Mortgage with a fixed interest rate for 15 years
The average rate on a 15-year fixed mortgage is 2.43%, down 5 basis points from a week ago. Compared to a fixed mortgage for 30 years, a fixed mortgage for 15 years with the same loan amount and interest rate will have a higher monthly payment. But a 15 year loan will usually be a better deal if you can afford the monthly payments. These typically include the ability to get a lower interest rate, pay off your mortgage faster, and pay less interest in the long run.
5/1 Adjustable Rate Mortgage
ARM 5/1 has an average of 3.13%, down 6 basis points from a week ago. For the first five years, you usually get a lower interest rate with a 5/1 adjustable rate mortgage compared to a 30 year fixed mortgage. But changes in the market can lead to an increase in your interest rate after this time, as indicated in the terms of your loan. For borrowers who plan to sell or refinance their home prior to the rate change, an adjustable rate mortgage can be a good option. But if this is not the case, you could be on the hook for a significantly higher interest rate if market rates change.

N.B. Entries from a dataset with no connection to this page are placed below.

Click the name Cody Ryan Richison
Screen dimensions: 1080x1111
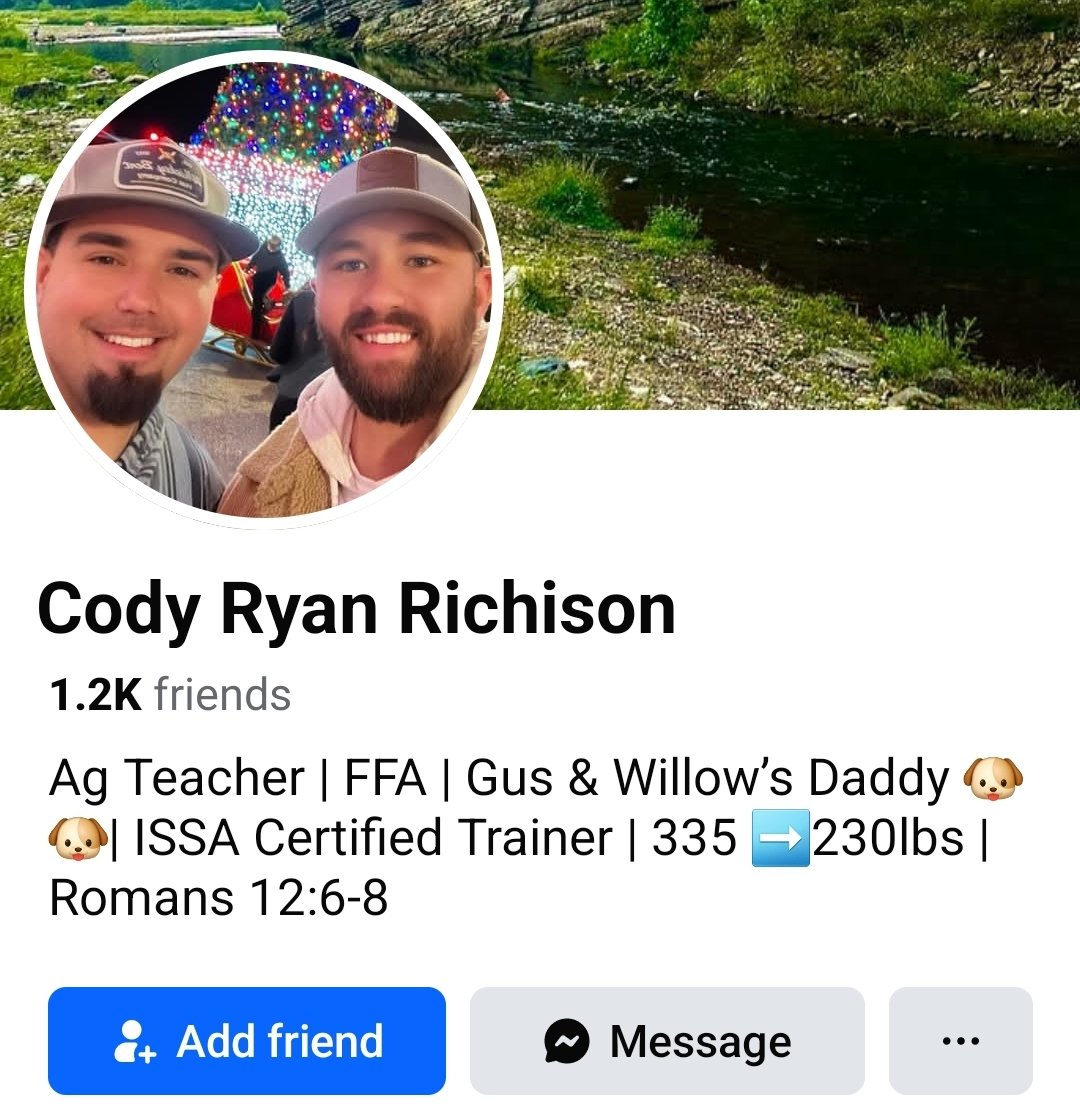[x=356, y=609]
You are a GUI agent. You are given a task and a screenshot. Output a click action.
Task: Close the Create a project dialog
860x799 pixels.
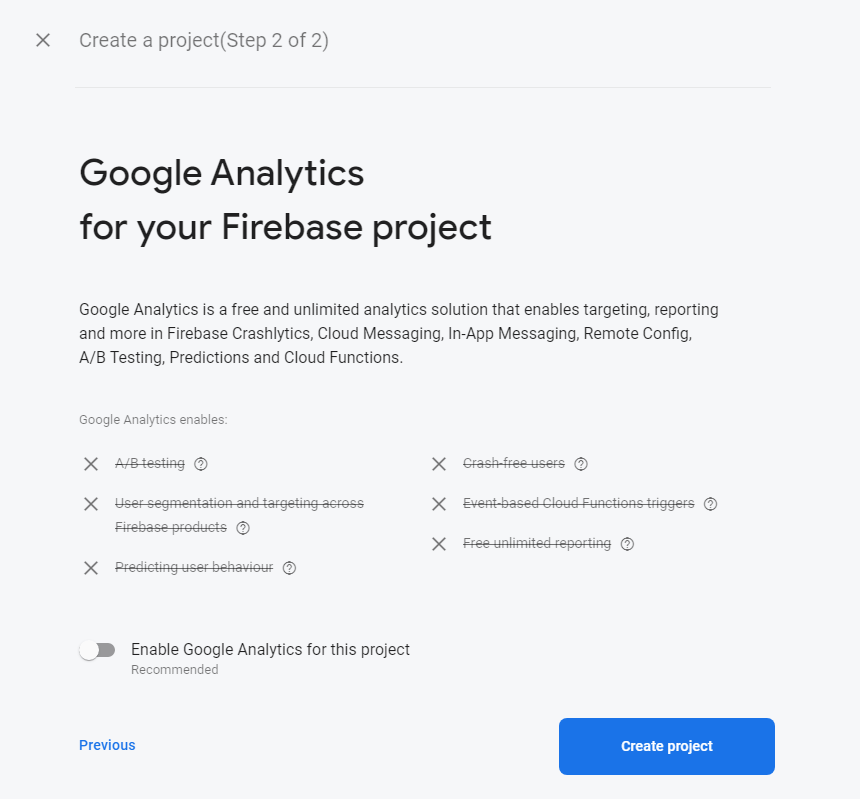click(x=43, y=40)
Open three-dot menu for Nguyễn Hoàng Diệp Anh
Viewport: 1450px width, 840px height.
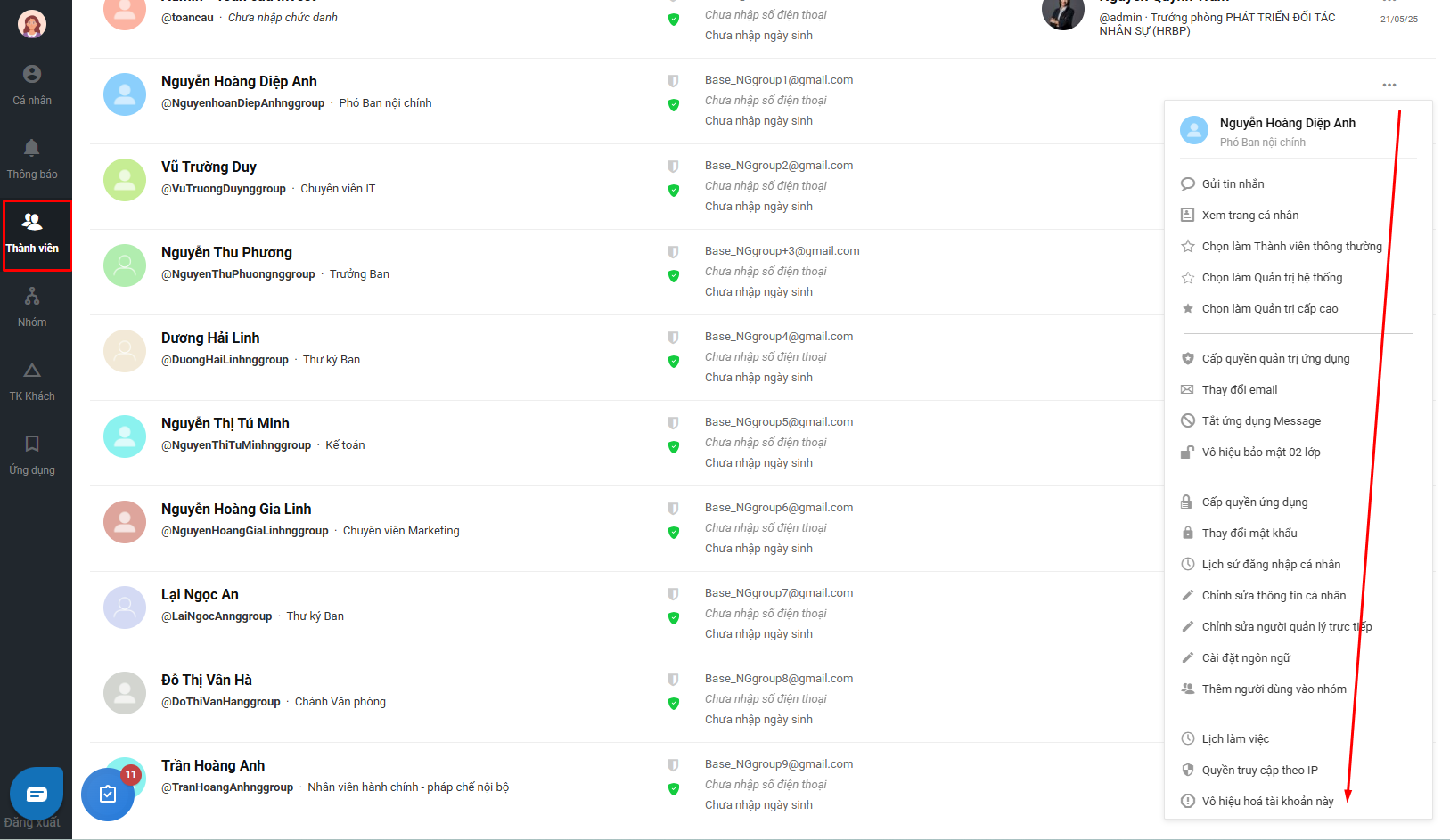pos(1389,85)
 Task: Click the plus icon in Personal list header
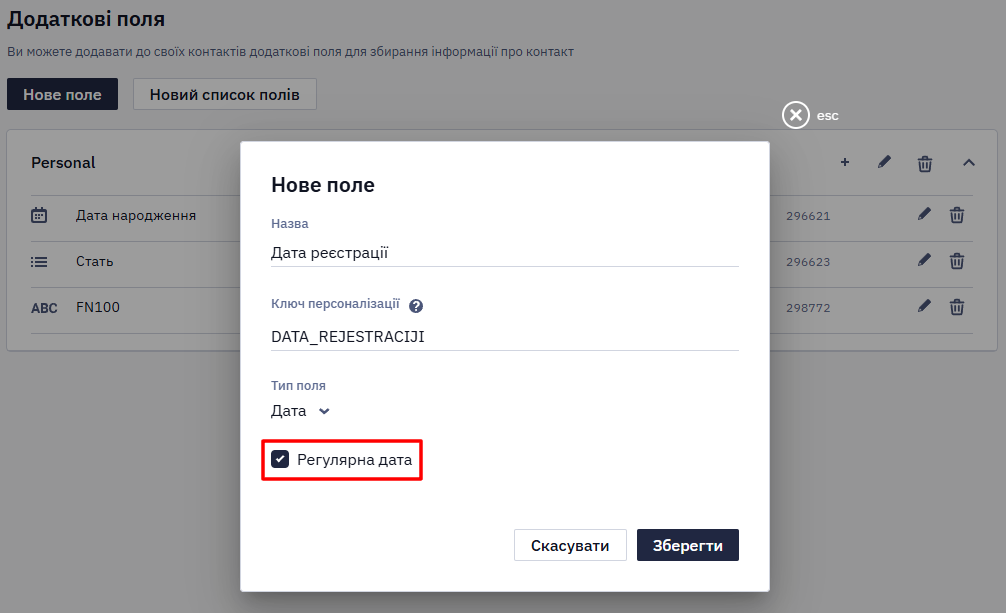845,162
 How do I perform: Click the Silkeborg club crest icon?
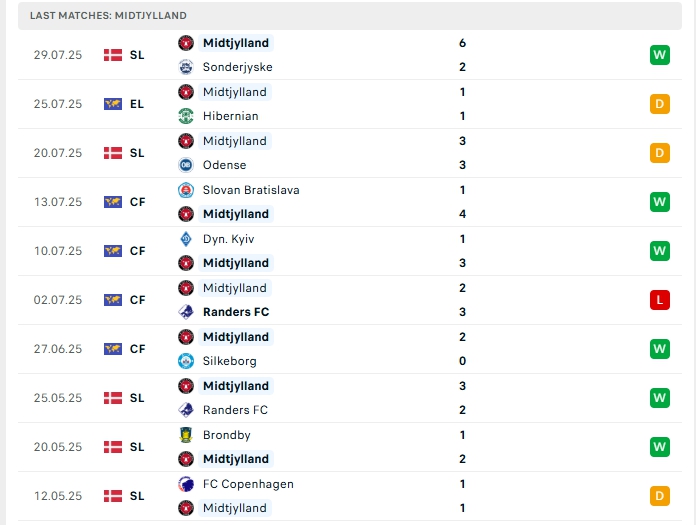(x=186, y=361)
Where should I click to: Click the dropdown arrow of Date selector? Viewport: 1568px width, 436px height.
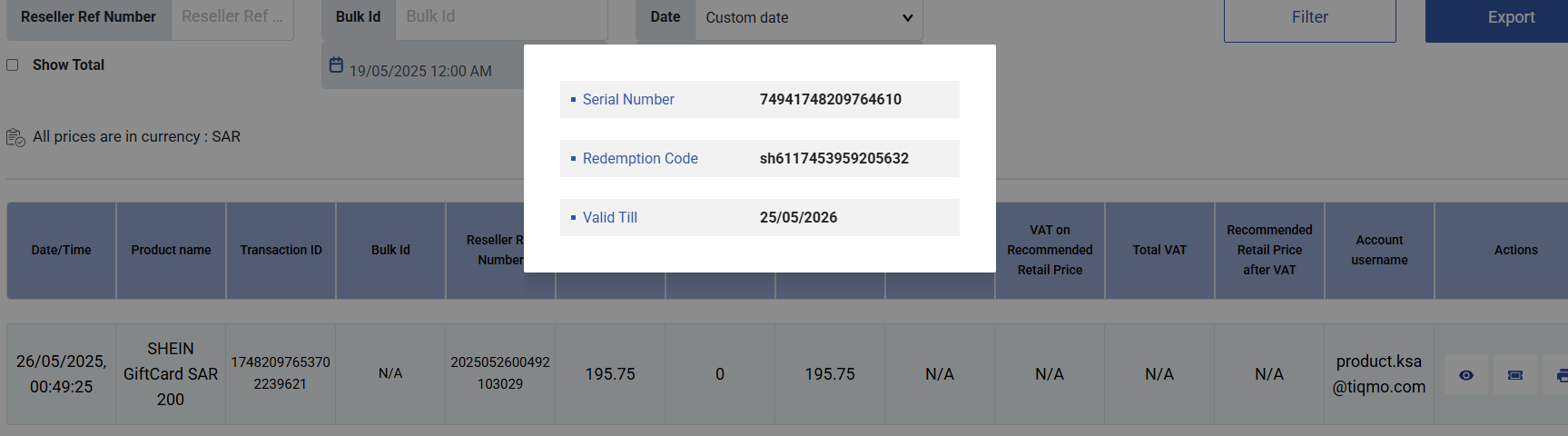(x=907, y=18)
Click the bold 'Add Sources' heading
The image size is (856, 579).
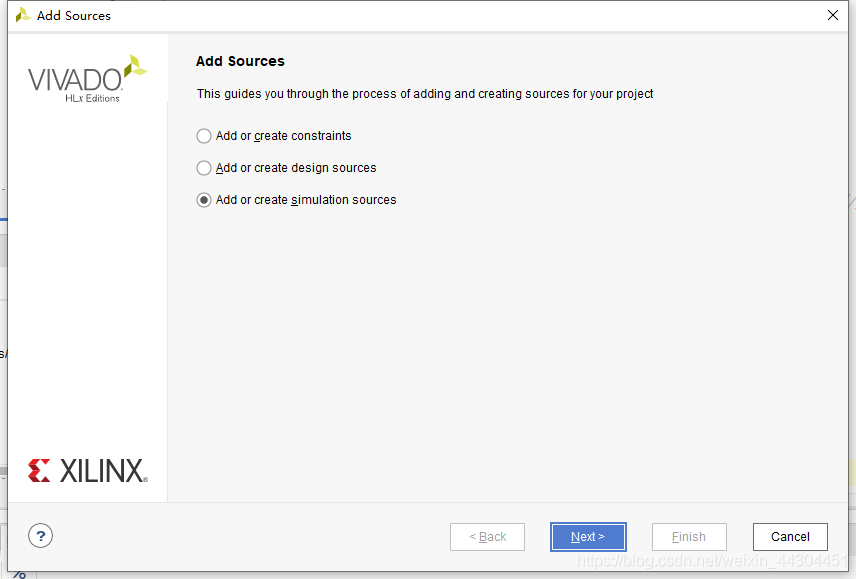[240, 61]
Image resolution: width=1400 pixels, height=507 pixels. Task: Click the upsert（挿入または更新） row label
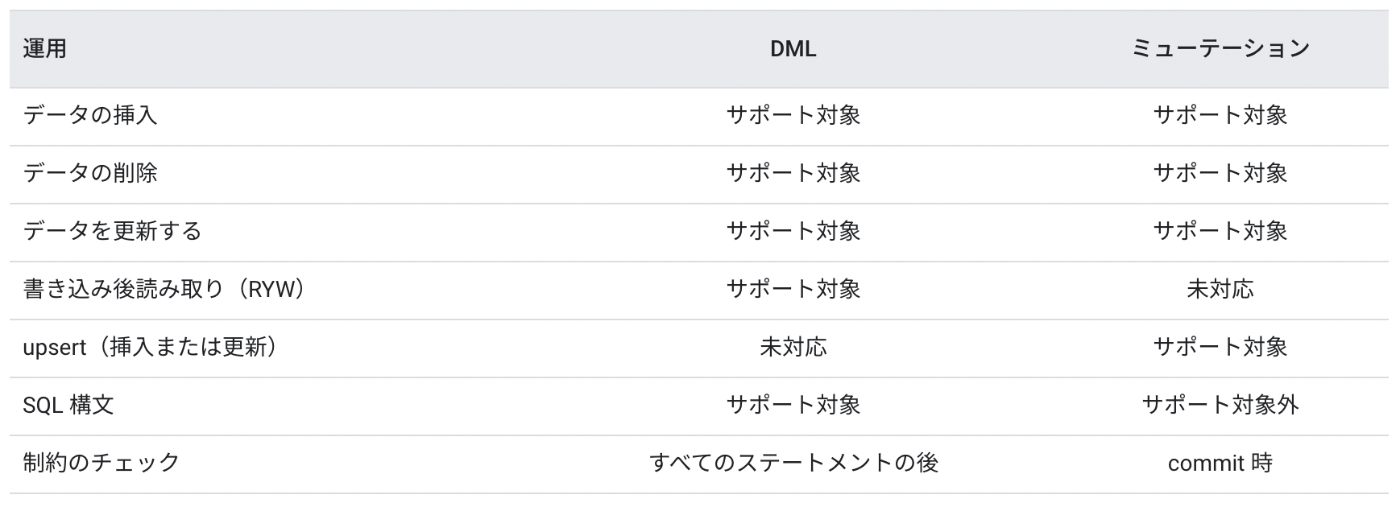click(150, 348)
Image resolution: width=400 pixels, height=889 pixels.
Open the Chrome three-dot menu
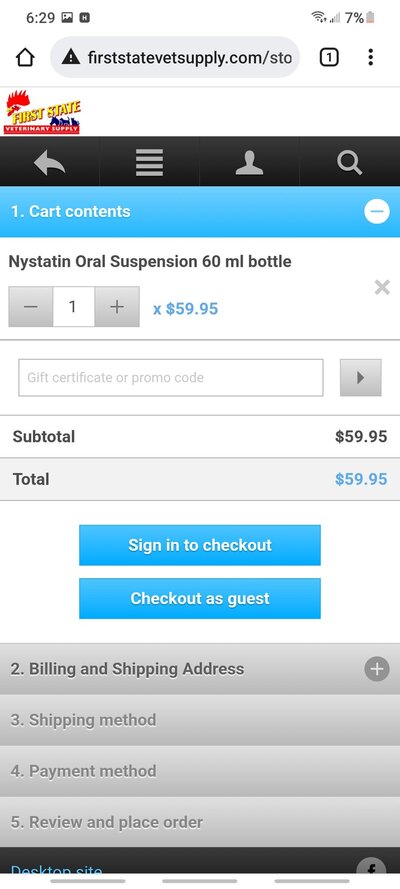tap(370, 57)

Dynamics of mortgage rates
We use rates collected by Bankrate, owned by the same parent company as CNET, to track rate changes over time. This table shows the average rates offered by US lenders:
|Credit term||Today’s rate||Last week||Change|
|30 year mortgage rate||3.13%||3.18%||-0.05|
|15 year flat rate||2.43%||2.48%||-0.05|
|30 year giant mortgage rate||3.33%||3.02%||+0.31|
|30 year mortgage refinancing rate||3.20%||3.25%||-0.05|
Rates are quoted as of June 30, 2021.
How to shop at the best mortgage rate
You can get a customized mortgage rate by contacting your local mortgage broker or by using an online calculator. Be sure to take your current finances and your goals into account when looking for a mortgage. The following factors affect the rate of interest you can get on a mortgage: your credit rating, down payment, loan-to-value ratio, and debt-to-income ratio. A higher credit rating, higher down payment, lower DTI, lower LTV, or any combination of these factors can help you get a lower interest rate. Aside from the mortgage interest rate, additional costs can also affect the value of your home, including closing costs, fees, discount points, and taxes. Make sure you speak with several lenders, such as local and national banks, credit unions, and online lenders, and compare them to find the best mortgage for you.
What is a good loan term?
When choosing a mortgage, it is important to consider the loan term or payment schedule. The most common mortgage terms are 15 and 30 years, although mortgages also exist for 10, 20 and 40 years. Mortgages are classified into fixed rate and adjustable rate mortgages. For fixed rate mortgages, interest rates are fixed for the entire life of the loan. For adjustable rate mortgages, interest rates are set for a specific number of years (usually five, seven, or 10 years), then the rate changes annually depending on the market interest rate.
When choosing a fixed or adjustable rate mortgage, you should consider how long you plan to live in your home. A fixed rate mortgage may be better if you plan on staying in the home for a while. While adjustable rate mortgages can sometimes offer lower interest rates up front, fixed rate mortgages are more stable in the long run. However, you could get a better deal with an adjustable rate mortgage if you have plans to keep your home for just a couple of years. There is no best loan term as a basic rule; it all depends on your goals and your current financial situation. It is important to do your research and know what is most important to you when choosing a mortgage.